Cameron's Troops Are Most Definitely Not Happy Bunnies

Critical Reaction, of which Lord Tebbit is Chairman of the Editorial Board, has quite a few words to say about Cameron, his style of leadership and the 1922 'business'. Simon Heffer is none too pleased either and that is putting it mildly.

Just what is Cameron's long-term aim? Is he attempting to form a new political party, of which the coalition is but the first stage? As Simon Heffer argues, Cameron was never a 'right-wing' politician in the old Tory image and has shown too many 'left-wing' tendencies for the former to have ever been the case.  Or is there something more 'sinister' happening behind the scenes - like a 'Granita Agreement' between Cameron and Clegg, especially if the long-term aim is a new political party?

Pause for thought for a moment - Imagine the situation four years hence with the economy reviving (we can all dream, can't we) and the coalition 'esconced' in the political scene. What happens at the next general election - will the parties stand against each other or will they be standing as the Liberal Conservative Party?  Even if they remained as two separate parties, with the agreement for adoption of the Alternative Vote method to elect MPs - albeit subject to a referendum - suppose both Conservative and Liberal Democrat parties then 'fixed' for each other to be number two on the ballot paper, where applicable? Such a situation/agreement would be gerrymandering, would it not?

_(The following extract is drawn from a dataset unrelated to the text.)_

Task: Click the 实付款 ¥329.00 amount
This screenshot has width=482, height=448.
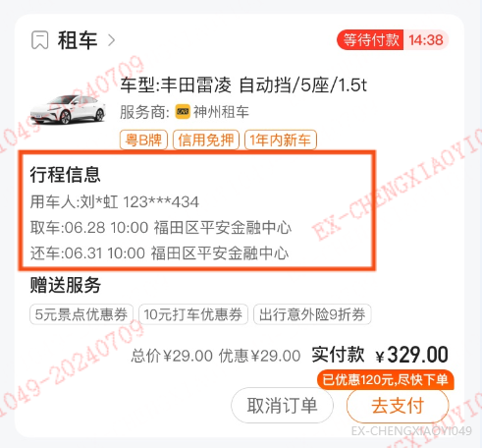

Just thinking, like..............

2 comments:

Joseph Takagi said...

It's certainly possible that we end up with 3 new parties:-

1. the left-leaning LDs go to Labour.
2. the smaller government/eurosceptic Cons go to UKIP (which has already happened to some extent).
3. the Lib Cons form a centre party.

Witterings From Witney said...

Possible JT - but UKIP will need to get it's bloody act together!!!